June 9th, 2010 at 2:45 pm
The RIAA along with ASCAP, BMI and SESAC have effectively destroyed music as we know it. Radio stations won’t play music anymore because of the egregious fees imposed, clubs won’t book bands anymore for the same reason. When people try to hear it through online sites they are sued. Kid Rock and Dave Grohl, those darlings of the anti-establishment (yeah, right) have filed suit against Canton, Ohio’s Mallonn’s Grill & Bar because the drinking establishment allegedly didn’t have the licensing it needed to play their music.
They want the bar to pay for damages and stop playing their music immediately. Hey, Kid and Dave, guess what? I’m throwing out any music I have by you two, and I’ll never buy anything you all produce again. You make me want to puke.
June 9th, 2010 at 7:13 pm
Wow…. Judge Kimba Wood is a moron (and/or puppet) of epic proportions. And even if by some chance the RIAA *does* get some money out of Limewire, I’m betting NONE, ZERO, NADA dollars ever make their way back to the artists they claim to protect. The record company executives have a hulking, outdated business model with gigantic expense accounts they need to protect – they seem to think the music business is the same as it was in the sixties. And as for the lawyers…. well, every ecosystem has bottom feeders & parasites.
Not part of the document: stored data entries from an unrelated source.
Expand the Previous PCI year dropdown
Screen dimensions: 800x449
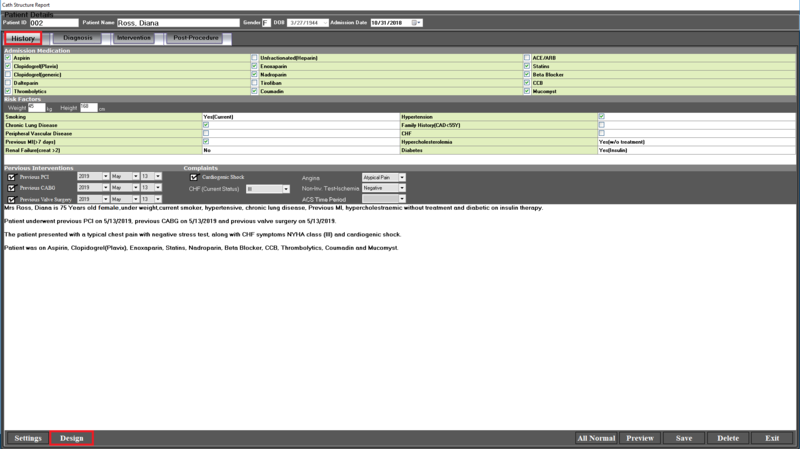click(x=105, y=177)
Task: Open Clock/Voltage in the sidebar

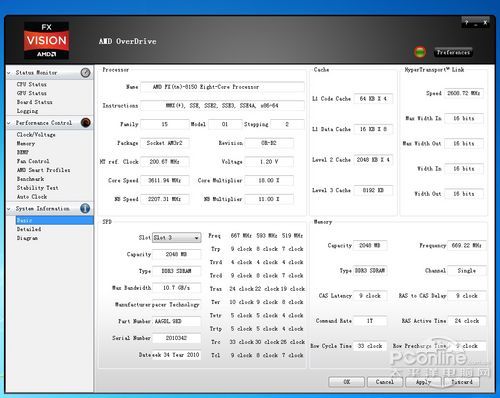Action: [36, 135]
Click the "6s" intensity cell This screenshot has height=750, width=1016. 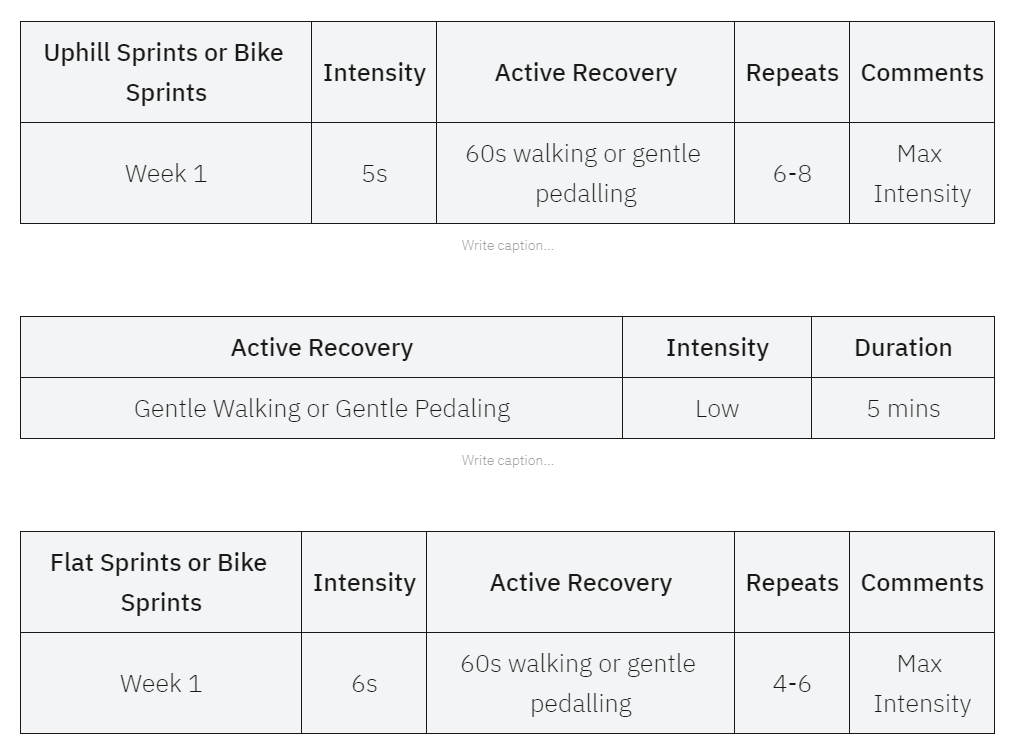[364, 683]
June 14th, 2010 at 4:10 pm
Its going to be really funny. The day after the big bad RIAA wins their big bad lawsuit against Limewire, I and millions (possibilly 1.4 billion) people are going to fire their Limewire programs up and we are all still going to be downloading the latest Lil Boosie, Metallica, Jay-Z(whatever your preferences are) and noone will have been affected. Noone except Mr Gorton. I feel bad for that cat, but I am more than sure that he will file for bankruptcy, which will stave off any creditors and judgements for a period of time. I hope he transfers his home and vehicles to his children, just like O.J. Simpson did. Hey, they want to play their little games, well, I hope Mr. Gorton gives them one hell of an inning. But with no servers to shut down, no buildings to raid, no assets to auction off, what are they really hoping to gain. The record companies have spent even more moneytrying to right a huge non existant wrong, and are probably going to reap not a single dime. I am calling for all Limewire users to keep on keepin on, to hell with the RIAA. I feel bad for you, Mr Gorton, and I sincerely hope that you can recover from this nonsense. Its amazing the freedoms that we have, oops- only if someone else says its ok to have those rights: ie the court system.
June 17th, 2010 at 3:14 pm
“Its amazing the freedoms that we have, oops- only if someone else says its ok to have those rights: ie the court system.”
The current court system is corrupt, though. And how do you deal with corruption? You go straight to the source and eliminate it!
And yes, I also feel bad for Mr. Gorton. If it weren’t for greedy people like the RIAA/MPAA/etc., we’d all be better off.